Kyoko Kimura was now 39-years old, 2016 was closing out, and she planning to retire in January. If Hana wanted to get a landmark win her career, this was it. The torch was waiting to be passed but Hana had to take it. January 22, 2017, Kyoko Kimura’s retirement show.

With her step-father and MMA fighter ISAO as their partner, the Kimura family lost in a trios contest against the trio of Minoru Suzuki, Aja Kong, and Meiko Satomura. Afterward, Hana got her match against Kyoko Kimura and would defeat her with her mother’s Big Boot move. 

Take This Torch: Hana Kimura and Kyoko Kimura
Pictured: Hana Kimura (right), Kyoko Kimura (mother, left), ISAO (step-father, middle)

Potential To Burn 

As she predicted, her 2017 was eventful after sealing her mother’s career. Hana Kimura’s own career would be short but it had an explosive first year. Kimura was constantly progressing and became a star in joshi wrestling during a period when stars heading to the U.S and signing contracts wasn’t unusual.  

The younger Kimura’s death at 22 punctuates that she had potential to burn and was still just ramping up. Who knows what role she could’ve played in women’s wrestling in Japan, the U.S, or Mexico? Had her star continued to rise, she could’ve been a sensation in either of those major markets for wrestling. 

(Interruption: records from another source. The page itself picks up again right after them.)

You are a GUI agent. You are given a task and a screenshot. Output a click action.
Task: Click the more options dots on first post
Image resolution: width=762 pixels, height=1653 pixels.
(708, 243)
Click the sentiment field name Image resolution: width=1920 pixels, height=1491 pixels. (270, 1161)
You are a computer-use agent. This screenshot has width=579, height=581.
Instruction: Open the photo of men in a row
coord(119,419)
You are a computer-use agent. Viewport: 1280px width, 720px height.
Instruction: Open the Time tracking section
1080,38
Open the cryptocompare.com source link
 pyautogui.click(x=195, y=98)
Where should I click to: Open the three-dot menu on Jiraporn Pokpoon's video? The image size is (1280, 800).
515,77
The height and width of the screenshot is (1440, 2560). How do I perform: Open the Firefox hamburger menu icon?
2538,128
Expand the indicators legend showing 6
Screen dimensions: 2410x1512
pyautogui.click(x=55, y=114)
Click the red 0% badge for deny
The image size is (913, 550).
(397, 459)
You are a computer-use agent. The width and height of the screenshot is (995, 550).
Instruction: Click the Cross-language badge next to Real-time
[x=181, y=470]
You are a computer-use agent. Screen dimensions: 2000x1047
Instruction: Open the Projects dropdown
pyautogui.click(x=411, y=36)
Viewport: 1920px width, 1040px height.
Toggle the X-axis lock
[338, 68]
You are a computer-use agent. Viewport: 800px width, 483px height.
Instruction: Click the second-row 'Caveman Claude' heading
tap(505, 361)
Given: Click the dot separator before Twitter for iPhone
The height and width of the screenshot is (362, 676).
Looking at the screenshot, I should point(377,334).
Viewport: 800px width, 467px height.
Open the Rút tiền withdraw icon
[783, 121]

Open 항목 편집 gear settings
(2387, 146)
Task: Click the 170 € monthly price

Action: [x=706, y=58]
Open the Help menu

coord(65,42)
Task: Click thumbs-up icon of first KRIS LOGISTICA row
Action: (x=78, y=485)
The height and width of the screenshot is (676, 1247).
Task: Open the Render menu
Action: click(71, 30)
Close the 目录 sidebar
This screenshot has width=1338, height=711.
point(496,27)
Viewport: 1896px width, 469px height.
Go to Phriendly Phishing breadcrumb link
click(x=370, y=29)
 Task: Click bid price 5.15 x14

It’s evident that she thought so as well. In that same interview with Shueisha, she said (translated via Google): 

I think that 2020 should be the year of Hana Kimura. The reality is that I haven’t worn my belt as a single yet, and I haven’t been able to get good results just by winning the league match once. I’m keenly aware of that, so in 2020 I’d like to leave an absolute nail mark, such as strength and belt acquisition, no matter what happens!”